(Aim of the exercise) Count the lines in the items below that contain the string "Switch", with case counting, and reply with that number alone.

#####

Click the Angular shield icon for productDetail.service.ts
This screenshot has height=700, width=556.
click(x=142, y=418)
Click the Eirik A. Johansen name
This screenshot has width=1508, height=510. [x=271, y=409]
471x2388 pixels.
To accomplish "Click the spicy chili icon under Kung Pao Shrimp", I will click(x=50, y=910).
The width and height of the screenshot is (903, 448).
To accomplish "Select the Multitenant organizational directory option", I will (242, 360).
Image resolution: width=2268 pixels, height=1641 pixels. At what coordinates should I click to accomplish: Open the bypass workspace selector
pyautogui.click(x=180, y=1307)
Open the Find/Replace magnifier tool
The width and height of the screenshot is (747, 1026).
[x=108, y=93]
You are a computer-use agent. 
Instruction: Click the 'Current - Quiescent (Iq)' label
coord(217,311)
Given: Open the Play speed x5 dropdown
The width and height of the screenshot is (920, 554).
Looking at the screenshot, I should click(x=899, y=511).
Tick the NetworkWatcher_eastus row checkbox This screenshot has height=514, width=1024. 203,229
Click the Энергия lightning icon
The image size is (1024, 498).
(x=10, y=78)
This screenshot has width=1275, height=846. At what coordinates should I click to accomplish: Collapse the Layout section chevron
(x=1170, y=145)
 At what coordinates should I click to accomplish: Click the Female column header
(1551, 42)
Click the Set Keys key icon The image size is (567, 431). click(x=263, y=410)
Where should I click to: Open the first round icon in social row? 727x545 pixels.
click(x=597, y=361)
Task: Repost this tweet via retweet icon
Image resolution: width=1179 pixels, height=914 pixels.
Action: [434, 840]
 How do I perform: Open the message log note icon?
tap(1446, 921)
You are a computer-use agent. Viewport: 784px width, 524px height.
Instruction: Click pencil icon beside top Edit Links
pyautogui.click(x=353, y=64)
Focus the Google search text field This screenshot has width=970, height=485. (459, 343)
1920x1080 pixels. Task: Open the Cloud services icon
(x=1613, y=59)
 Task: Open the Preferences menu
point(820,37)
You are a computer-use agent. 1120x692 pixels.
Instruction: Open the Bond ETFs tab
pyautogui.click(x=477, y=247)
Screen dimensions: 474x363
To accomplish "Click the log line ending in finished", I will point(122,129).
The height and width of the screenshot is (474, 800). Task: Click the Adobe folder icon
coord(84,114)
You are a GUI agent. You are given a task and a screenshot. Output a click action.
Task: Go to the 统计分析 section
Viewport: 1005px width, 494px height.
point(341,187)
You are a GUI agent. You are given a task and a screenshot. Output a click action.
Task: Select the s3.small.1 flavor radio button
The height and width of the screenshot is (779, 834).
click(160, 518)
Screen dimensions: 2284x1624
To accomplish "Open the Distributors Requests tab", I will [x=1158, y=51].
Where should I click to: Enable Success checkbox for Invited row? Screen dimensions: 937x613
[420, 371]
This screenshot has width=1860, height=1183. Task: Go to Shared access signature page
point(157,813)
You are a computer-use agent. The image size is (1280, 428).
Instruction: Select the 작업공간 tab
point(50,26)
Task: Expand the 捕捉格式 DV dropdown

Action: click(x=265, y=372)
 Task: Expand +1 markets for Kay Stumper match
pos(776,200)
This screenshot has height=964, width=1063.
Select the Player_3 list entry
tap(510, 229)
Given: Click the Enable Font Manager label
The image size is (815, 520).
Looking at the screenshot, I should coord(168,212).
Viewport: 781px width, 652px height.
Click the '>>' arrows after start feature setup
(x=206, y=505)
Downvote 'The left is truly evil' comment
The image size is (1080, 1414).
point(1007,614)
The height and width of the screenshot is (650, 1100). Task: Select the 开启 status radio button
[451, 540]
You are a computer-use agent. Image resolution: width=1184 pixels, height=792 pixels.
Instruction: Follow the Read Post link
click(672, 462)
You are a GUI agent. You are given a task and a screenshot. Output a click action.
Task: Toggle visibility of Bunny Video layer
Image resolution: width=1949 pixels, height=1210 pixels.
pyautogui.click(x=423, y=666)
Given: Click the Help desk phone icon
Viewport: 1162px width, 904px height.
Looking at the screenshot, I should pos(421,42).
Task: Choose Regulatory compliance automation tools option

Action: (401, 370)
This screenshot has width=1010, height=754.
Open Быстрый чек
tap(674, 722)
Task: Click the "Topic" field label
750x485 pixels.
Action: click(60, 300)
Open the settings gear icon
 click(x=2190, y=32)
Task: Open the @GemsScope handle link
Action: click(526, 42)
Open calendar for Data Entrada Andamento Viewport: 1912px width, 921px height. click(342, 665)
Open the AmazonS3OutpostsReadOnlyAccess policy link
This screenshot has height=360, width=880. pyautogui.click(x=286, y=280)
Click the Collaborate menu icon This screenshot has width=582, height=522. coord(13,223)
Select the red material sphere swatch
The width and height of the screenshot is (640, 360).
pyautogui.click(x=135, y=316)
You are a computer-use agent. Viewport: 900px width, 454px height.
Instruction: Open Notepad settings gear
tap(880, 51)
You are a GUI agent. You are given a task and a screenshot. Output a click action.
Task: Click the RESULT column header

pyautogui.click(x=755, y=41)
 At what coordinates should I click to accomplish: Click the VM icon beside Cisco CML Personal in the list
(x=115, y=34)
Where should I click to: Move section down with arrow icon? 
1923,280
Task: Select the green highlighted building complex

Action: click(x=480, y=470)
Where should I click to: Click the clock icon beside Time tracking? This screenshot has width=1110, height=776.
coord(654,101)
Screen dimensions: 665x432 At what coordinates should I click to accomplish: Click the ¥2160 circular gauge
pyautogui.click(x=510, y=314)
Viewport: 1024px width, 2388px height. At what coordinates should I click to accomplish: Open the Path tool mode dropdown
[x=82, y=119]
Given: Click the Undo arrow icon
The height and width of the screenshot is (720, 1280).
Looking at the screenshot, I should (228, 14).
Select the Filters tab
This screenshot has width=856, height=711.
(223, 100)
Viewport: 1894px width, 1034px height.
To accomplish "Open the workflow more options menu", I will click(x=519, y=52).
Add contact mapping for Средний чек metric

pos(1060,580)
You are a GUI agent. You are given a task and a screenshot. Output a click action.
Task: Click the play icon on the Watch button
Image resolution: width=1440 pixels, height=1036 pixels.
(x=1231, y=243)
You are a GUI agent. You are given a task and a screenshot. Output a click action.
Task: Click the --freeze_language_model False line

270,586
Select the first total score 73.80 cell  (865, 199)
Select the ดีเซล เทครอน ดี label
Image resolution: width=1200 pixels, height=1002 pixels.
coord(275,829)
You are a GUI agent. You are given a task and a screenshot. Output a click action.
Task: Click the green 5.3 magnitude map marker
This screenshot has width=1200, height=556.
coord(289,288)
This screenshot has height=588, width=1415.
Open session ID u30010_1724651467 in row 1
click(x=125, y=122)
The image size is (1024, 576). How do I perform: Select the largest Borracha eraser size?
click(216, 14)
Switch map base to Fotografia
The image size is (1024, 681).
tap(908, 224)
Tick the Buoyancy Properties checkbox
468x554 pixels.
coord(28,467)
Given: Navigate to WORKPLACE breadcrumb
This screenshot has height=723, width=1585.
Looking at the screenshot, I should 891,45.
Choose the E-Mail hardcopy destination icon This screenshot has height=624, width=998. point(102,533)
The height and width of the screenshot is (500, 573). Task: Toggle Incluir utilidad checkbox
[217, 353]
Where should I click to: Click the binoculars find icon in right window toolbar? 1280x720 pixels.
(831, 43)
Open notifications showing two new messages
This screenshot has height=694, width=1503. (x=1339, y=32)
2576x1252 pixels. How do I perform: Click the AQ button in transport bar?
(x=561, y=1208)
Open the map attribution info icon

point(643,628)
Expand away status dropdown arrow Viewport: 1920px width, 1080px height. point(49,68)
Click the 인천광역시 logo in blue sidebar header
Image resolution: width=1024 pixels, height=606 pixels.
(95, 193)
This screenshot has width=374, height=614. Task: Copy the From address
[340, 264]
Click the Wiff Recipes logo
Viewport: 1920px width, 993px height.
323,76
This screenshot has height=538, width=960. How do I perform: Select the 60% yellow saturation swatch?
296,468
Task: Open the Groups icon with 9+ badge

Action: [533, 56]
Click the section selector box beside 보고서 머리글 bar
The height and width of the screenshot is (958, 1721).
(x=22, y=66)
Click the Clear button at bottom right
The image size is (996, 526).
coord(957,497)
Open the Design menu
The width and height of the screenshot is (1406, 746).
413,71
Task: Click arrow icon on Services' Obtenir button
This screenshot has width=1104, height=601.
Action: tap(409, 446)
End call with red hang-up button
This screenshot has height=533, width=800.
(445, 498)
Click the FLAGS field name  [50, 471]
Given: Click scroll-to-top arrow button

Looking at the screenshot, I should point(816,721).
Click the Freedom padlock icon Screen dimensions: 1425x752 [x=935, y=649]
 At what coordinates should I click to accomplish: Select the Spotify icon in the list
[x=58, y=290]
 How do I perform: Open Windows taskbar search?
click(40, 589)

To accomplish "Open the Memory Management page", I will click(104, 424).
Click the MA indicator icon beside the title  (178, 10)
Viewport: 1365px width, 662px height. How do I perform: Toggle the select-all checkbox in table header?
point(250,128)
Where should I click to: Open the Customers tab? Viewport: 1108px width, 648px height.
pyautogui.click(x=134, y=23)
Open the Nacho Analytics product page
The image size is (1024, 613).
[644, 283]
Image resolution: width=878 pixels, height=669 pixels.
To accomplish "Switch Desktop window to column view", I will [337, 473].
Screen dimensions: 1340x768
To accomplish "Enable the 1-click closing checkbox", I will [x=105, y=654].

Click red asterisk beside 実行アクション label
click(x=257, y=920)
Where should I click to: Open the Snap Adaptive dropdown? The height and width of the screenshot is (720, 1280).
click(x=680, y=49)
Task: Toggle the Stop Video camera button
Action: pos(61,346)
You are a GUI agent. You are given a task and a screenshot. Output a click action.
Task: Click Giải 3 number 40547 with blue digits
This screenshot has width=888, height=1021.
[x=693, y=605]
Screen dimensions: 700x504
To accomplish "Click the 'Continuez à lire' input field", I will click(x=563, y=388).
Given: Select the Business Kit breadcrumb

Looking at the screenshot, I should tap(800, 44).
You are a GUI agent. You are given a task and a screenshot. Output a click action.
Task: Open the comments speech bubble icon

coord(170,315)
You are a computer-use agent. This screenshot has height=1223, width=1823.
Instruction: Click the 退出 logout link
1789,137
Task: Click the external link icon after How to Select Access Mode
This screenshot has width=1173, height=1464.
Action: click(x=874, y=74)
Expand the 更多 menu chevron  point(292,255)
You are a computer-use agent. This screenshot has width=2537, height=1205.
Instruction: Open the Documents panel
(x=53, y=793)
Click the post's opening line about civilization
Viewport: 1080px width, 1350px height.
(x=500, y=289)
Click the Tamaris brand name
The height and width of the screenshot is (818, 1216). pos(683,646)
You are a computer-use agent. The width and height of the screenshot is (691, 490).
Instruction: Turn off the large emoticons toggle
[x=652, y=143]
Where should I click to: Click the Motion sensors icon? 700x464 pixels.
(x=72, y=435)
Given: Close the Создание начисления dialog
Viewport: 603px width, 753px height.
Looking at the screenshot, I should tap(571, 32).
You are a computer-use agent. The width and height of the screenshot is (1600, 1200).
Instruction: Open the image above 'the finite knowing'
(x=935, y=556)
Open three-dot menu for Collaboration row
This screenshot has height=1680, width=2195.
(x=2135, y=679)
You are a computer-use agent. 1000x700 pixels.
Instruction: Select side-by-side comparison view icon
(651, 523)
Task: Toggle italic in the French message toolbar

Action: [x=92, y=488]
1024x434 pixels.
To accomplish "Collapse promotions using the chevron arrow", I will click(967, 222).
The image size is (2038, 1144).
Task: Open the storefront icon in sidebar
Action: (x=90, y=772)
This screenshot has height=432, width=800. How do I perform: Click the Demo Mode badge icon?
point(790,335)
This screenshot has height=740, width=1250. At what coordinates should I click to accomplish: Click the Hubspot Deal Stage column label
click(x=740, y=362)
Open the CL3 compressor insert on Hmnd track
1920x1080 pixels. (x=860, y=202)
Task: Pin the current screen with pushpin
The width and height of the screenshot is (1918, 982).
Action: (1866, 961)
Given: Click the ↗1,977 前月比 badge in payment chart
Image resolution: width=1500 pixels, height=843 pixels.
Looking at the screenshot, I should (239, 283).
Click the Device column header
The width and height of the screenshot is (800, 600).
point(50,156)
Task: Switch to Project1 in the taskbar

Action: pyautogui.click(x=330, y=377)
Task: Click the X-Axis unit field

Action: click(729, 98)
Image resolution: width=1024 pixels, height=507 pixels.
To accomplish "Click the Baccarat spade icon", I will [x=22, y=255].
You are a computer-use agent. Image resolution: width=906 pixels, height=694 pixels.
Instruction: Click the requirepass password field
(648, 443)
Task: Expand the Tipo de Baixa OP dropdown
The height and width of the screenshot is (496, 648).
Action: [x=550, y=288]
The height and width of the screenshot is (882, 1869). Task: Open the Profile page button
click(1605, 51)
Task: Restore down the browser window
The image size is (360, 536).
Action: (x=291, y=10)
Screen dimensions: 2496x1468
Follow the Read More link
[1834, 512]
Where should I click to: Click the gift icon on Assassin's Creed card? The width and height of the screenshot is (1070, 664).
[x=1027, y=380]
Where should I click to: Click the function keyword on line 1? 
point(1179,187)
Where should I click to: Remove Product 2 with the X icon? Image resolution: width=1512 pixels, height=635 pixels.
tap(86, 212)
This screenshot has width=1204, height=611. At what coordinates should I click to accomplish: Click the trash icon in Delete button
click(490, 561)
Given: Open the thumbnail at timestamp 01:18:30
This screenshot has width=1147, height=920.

#####

(Task output) 3